— Иногда, — сказала она с сомнением в голосе. — А Т.Г. говорил плохие вещи в твоем присутствии?
Вильсон кивнул:
— Очень плохие, но он не знал, что я его слышу.
Мэгги нахмурилась:
— А где ты был?
— Я не прятался. Я просто сидел на карнизе и ел печенье, когда услышал его крик. Он махал лопатой и кричал неизвестно кому: «Убирайся отсюда, задница!»
Мэгги неодобрительно посмотрела на него.
— Я этого не говорил!
— Лучше и не пробуй.
— Вот что он сказал: «Убирайся, задница!»
Вильсон ковырял вилкой в тарелке.
— Он не мог обращаться ко мне, потому что меня не видел. К тому же он никогда не называл меня задницей, каким бы сумасшедшим он ни был.
— Сидя на карнизе? — спросила Мэгги. Смысл этих слов только что дошел до нее.
— Да. В шах…
Мэгги всплеснула руками:
— В шахте?
Вильсон быстро набивал рот едой, чтобы невозможно было отвечать.
— Вильсон, держись подальше от этой шахты!
Вильсон взглянул на нее. Его щеки стали круглыми, как у хомяка.
— Они сейчас там проводят взрывы, а это очень опасно! — предупредила Мэгги.
Кивая, Вильсон продолжал нарочито громко жевать.
Мэгги села, разворачивая салфетку.
— Что касается Горди, меня не волнует его необычное поведение. Ему приходится думать о многом. Твоя очередь произносить молитву.
Глотая, Вильсон склонил голову:
— Господи, пожалуйста, помоги нам, мы в беде.
Мэгги косо на него посмотрела.
— Спасибо тебе за эти вкусные пирожки.
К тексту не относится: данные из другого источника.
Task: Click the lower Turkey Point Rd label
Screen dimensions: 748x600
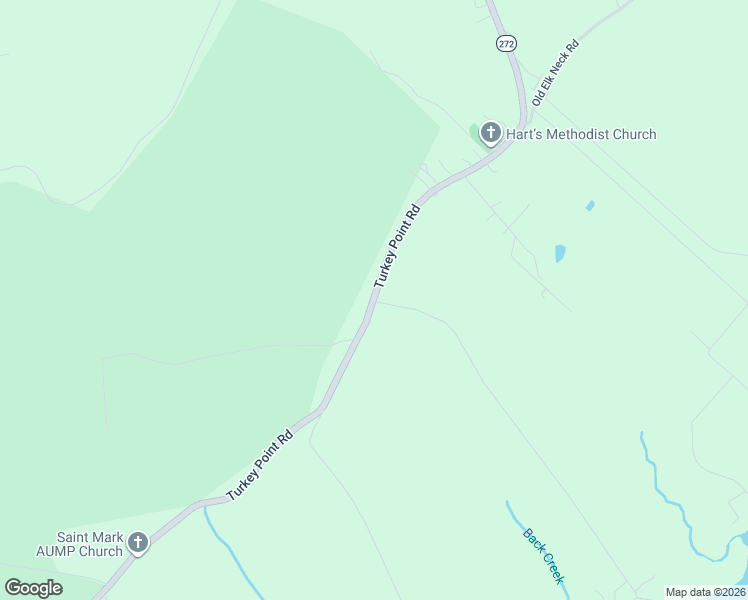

Даже, если у нас нет мяса для начинки, пирожки лучше, чем ежедневная фасоль. Аминь.
— Аминь, — повторила Мэгги.
— Мэгги, наши дела плохи?
Он видел, что они добывали очень мало золота и Мосес постоянно ругалась из-за происшествий в шахте.
— Боюсь, что так, Вильсон.
Он расстроился, поймав печальный взгляд Мэгги.
— Нам придется вернуться в Англию?
— Надеюсь, что нет, но возможно. У нас кончаются деньги, а зима уже не за горами.
— Я не хочу возвращаться назад. Тетя Фионнула очень зла на нас.
— Нет, что ты!
— Откуда ты знаешь? Она отвечала на твои письма?
— Нет, — призналась Мэгги. — Она не писала, но это не значит, что она зла на нас. Мы — одна семья. Если наступят худшие времена, я просто уверена, что она разрешит нам вернуться.
— О Боже!
У него было более подходящее словцо, но тогда бы его отправили снова мыть рот с мылом.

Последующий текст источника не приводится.